[BEGIN]

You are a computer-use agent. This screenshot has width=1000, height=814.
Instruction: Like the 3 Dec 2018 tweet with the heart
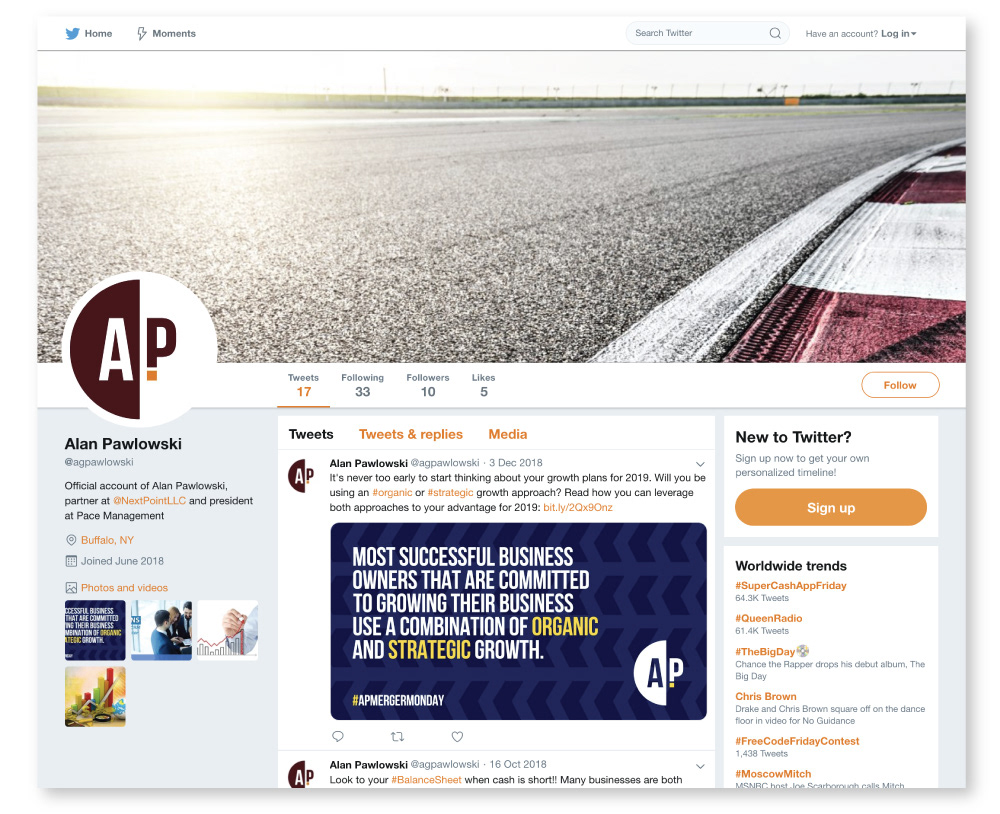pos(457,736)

[END]
[BEGIN]

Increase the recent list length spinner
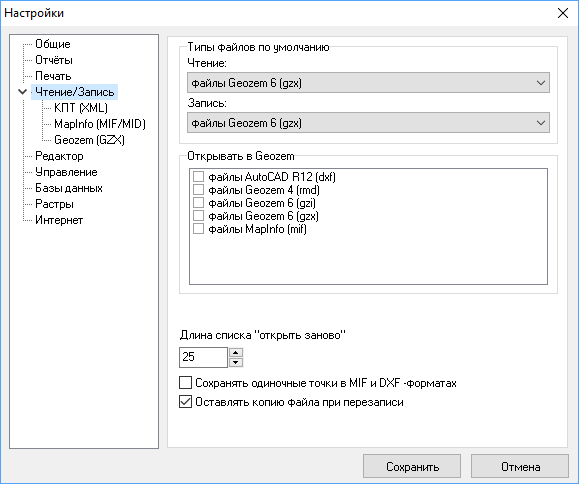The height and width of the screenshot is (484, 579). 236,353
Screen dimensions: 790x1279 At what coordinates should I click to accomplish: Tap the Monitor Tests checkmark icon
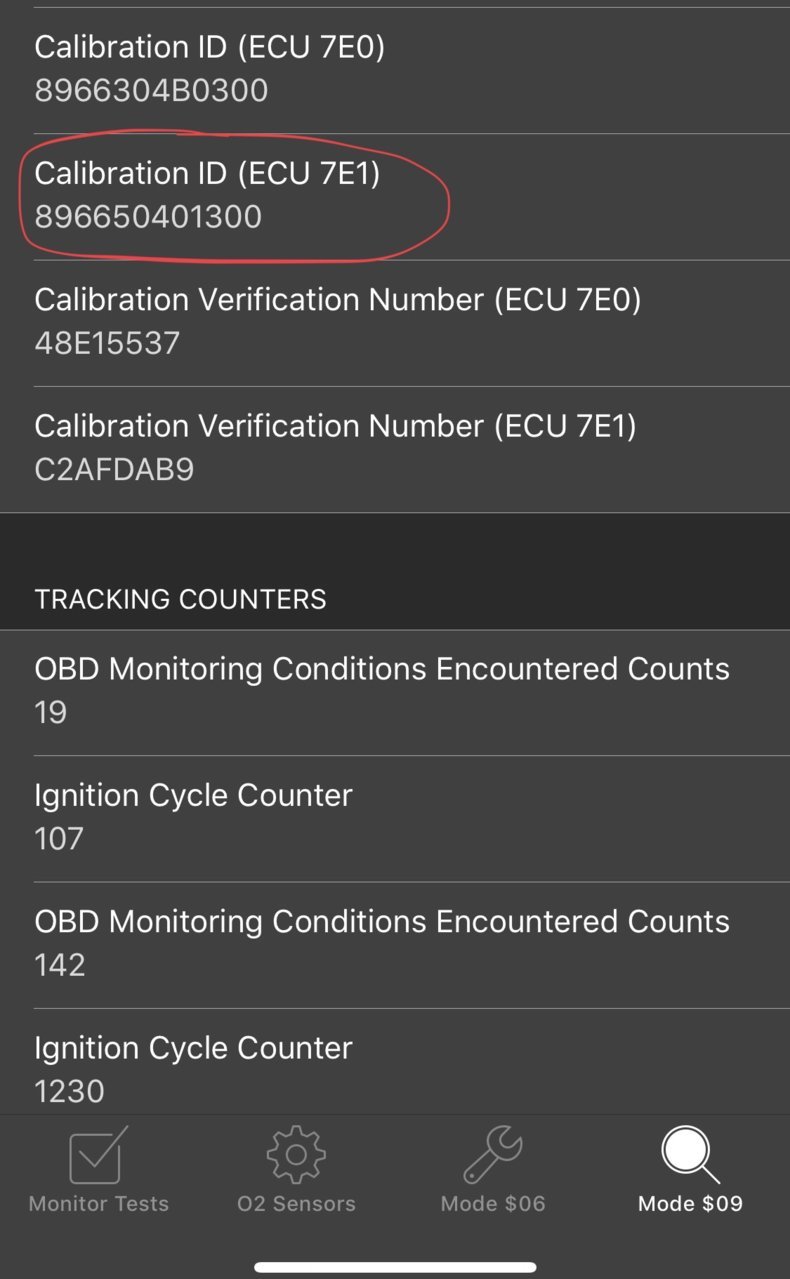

[END]

» **TO DO**
Set down the records from the line containing "Increase the recent list length spinner" up to and including the line containing "Screen dimensions: 790x1279", word for word, leaving out the pictures.

» **FULL OUTPUT**
Increase the recent list length spinner
The height and width of the screenshot is (484, 579). 236,353
Screen dimensions: 790x1279 At what coordinates should I click to accomplish: Tap the Monitor Tests checkmark icon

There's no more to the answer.